## EXERCISE DETAILS
Every line with the string "navigation" must be copied from the entries below.

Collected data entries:
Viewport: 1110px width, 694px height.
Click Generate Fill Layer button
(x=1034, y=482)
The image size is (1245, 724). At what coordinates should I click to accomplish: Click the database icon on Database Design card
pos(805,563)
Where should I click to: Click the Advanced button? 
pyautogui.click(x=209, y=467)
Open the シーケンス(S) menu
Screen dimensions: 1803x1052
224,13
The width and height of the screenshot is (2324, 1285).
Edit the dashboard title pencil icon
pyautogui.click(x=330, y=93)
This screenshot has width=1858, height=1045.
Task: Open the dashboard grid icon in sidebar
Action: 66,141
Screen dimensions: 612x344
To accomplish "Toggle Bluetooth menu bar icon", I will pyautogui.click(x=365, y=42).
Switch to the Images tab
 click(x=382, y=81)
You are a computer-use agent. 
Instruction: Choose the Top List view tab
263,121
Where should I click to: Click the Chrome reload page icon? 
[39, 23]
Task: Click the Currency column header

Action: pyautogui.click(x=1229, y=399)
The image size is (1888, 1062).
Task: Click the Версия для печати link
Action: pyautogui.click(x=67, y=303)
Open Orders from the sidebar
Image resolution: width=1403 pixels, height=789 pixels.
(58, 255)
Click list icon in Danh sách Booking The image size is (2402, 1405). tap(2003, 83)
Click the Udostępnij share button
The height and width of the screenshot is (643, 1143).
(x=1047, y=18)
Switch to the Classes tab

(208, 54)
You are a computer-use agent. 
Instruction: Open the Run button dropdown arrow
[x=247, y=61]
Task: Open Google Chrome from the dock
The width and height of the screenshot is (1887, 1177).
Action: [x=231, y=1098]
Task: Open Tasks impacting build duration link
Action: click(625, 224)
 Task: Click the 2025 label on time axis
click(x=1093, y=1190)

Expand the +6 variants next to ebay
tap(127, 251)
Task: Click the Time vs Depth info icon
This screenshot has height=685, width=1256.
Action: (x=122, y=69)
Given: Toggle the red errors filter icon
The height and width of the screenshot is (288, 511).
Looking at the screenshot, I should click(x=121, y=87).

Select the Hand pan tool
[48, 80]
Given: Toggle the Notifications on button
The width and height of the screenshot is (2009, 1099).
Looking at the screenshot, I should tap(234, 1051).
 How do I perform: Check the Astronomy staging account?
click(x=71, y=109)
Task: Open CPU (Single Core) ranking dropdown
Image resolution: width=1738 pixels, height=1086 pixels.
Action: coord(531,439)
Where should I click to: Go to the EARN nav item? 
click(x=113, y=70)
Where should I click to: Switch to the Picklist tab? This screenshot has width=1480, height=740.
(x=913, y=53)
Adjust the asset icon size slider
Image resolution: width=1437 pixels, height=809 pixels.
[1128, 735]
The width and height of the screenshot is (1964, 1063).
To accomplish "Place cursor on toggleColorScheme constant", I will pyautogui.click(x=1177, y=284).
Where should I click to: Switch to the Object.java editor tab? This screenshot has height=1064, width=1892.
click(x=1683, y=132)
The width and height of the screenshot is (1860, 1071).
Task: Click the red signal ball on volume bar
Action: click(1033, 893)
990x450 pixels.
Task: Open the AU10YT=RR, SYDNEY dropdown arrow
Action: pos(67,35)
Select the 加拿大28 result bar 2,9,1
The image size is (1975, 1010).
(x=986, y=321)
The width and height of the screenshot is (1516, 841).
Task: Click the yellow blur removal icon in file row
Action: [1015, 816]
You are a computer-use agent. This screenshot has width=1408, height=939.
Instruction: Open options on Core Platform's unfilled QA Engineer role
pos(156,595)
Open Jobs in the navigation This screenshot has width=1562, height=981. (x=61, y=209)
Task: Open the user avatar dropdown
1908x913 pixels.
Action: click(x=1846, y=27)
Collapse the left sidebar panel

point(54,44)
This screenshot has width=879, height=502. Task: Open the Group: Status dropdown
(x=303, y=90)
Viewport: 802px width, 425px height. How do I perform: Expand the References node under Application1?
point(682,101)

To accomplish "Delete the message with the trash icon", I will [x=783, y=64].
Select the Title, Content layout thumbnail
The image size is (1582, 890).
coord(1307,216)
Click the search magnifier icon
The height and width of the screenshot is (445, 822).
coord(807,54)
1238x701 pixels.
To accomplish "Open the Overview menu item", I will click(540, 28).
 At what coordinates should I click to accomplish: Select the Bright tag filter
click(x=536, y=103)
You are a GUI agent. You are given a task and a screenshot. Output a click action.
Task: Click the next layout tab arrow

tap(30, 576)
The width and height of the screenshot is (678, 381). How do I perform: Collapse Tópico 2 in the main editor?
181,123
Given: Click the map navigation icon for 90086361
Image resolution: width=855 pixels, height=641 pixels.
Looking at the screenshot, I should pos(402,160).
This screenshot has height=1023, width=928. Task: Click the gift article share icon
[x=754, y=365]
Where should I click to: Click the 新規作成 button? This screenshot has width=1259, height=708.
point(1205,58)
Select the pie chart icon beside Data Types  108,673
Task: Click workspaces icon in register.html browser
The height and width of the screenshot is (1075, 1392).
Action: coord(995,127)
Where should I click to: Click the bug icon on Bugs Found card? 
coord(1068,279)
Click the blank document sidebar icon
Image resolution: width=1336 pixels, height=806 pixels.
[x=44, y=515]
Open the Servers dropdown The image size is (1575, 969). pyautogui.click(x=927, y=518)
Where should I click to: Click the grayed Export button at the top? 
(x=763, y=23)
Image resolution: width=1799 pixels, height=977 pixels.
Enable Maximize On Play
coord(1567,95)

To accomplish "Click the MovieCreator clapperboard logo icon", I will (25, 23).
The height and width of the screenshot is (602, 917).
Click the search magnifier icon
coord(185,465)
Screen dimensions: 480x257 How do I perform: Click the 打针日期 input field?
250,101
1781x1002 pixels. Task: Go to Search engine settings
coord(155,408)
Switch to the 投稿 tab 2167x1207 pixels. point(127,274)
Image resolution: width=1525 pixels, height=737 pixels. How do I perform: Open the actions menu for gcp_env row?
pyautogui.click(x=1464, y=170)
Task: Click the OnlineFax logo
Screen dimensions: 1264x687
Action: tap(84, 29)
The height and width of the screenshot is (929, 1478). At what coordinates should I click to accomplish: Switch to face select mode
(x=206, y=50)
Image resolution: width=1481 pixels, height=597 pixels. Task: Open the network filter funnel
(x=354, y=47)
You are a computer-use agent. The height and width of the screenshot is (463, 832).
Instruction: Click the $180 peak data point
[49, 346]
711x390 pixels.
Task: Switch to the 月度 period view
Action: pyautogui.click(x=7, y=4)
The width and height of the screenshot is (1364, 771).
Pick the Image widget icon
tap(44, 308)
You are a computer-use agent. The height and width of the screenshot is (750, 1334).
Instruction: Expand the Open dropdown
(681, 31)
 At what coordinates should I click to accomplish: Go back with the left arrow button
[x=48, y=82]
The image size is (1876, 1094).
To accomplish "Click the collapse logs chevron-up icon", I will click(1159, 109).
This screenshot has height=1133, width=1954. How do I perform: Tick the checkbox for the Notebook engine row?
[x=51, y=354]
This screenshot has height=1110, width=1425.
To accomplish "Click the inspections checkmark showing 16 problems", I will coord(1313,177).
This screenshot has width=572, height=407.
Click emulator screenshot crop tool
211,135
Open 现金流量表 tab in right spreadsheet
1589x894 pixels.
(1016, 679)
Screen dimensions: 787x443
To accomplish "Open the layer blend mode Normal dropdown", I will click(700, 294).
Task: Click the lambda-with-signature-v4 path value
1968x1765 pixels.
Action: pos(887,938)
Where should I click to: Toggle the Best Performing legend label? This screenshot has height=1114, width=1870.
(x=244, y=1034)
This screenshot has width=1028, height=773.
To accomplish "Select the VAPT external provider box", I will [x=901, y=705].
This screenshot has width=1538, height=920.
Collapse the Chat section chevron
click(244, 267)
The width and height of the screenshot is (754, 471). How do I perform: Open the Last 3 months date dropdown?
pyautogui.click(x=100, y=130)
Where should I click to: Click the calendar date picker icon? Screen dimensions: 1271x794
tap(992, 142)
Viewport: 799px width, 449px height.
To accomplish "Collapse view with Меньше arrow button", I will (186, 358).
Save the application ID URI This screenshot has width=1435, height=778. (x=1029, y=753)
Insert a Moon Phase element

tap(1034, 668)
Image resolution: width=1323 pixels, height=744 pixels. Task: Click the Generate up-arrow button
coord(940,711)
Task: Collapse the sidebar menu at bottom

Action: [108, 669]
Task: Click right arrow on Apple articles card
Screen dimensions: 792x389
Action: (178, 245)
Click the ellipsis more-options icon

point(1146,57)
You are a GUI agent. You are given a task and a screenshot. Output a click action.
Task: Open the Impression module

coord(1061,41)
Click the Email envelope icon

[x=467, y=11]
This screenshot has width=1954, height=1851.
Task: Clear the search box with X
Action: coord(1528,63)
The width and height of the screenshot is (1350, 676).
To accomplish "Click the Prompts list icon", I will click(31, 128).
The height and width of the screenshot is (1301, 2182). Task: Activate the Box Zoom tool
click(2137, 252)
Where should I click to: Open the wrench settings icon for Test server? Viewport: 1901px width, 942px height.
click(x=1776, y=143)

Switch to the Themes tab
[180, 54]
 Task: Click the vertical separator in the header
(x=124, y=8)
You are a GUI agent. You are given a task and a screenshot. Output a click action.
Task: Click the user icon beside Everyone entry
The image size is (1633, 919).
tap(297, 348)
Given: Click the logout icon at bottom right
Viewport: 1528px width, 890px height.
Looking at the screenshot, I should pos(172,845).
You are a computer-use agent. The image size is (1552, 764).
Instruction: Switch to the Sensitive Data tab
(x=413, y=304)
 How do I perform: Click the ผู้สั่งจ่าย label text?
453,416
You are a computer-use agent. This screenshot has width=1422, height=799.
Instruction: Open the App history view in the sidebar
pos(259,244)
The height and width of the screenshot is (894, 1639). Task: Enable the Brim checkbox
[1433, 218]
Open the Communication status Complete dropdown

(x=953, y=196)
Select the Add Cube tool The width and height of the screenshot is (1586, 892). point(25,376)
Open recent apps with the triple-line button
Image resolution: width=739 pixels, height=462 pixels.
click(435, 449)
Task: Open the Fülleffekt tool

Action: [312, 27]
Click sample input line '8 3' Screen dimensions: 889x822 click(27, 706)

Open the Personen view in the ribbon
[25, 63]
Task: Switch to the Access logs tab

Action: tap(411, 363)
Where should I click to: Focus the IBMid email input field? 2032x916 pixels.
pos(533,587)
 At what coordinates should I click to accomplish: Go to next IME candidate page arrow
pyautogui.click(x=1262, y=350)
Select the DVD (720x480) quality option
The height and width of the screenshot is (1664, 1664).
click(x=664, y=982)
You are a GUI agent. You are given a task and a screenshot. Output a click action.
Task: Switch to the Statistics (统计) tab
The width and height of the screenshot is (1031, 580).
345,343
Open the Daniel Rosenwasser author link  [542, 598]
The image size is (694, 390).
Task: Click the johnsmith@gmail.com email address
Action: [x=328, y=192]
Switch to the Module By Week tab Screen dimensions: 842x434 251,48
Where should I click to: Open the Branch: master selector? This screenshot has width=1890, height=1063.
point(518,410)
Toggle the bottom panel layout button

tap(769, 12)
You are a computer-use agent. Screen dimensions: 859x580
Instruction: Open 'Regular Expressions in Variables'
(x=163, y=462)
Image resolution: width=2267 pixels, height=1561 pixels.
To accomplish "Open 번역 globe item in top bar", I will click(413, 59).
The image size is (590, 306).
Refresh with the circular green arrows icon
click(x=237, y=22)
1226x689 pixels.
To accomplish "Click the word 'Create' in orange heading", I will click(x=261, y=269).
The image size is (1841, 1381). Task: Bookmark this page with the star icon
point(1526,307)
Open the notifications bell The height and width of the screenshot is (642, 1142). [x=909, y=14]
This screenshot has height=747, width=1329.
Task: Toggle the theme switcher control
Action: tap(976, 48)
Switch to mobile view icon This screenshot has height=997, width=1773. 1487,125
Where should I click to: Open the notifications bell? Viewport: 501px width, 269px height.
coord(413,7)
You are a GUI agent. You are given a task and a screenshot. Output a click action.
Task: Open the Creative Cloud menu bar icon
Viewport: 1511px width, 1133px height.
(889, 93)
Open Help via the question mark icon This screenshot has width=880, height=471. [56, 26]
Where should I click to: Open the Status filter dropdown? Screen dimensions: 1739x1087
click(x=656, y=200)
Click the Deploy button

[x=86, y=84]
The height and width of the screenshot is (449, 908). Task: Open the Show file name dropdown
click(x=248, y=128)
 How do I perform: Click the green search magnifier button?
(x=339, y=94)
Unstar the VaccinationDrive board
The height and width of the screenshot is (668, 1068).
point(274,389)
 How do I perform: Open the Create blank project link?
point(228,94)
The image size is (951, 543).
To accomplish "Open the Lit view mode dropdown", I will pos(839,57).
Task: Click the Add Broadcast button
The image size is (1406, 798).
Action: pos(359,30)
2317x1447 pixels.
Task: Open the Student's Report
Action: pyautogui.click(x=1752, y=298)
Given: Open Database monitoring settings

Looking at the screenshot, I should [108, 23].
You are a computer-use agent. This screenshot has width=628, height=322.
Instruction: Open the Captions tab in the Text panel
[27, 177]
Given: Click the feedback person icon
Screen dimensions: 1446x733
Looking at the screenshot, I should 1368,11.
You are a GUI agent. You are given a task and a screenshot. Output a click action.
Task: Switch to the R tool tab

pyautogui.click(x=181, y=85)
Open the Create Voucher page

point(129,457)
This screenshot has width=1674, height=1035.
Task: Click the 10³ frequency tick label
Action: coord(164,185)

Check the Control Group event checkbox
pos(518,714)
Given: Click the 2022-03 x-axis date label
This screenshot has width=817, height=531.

## ANSWER TO THIS EXERCISE
Open Jobs in the navigation This screenshot has width=1562, height=981. (x=61, y=209)
Given: Click the map navigation icon for 90086361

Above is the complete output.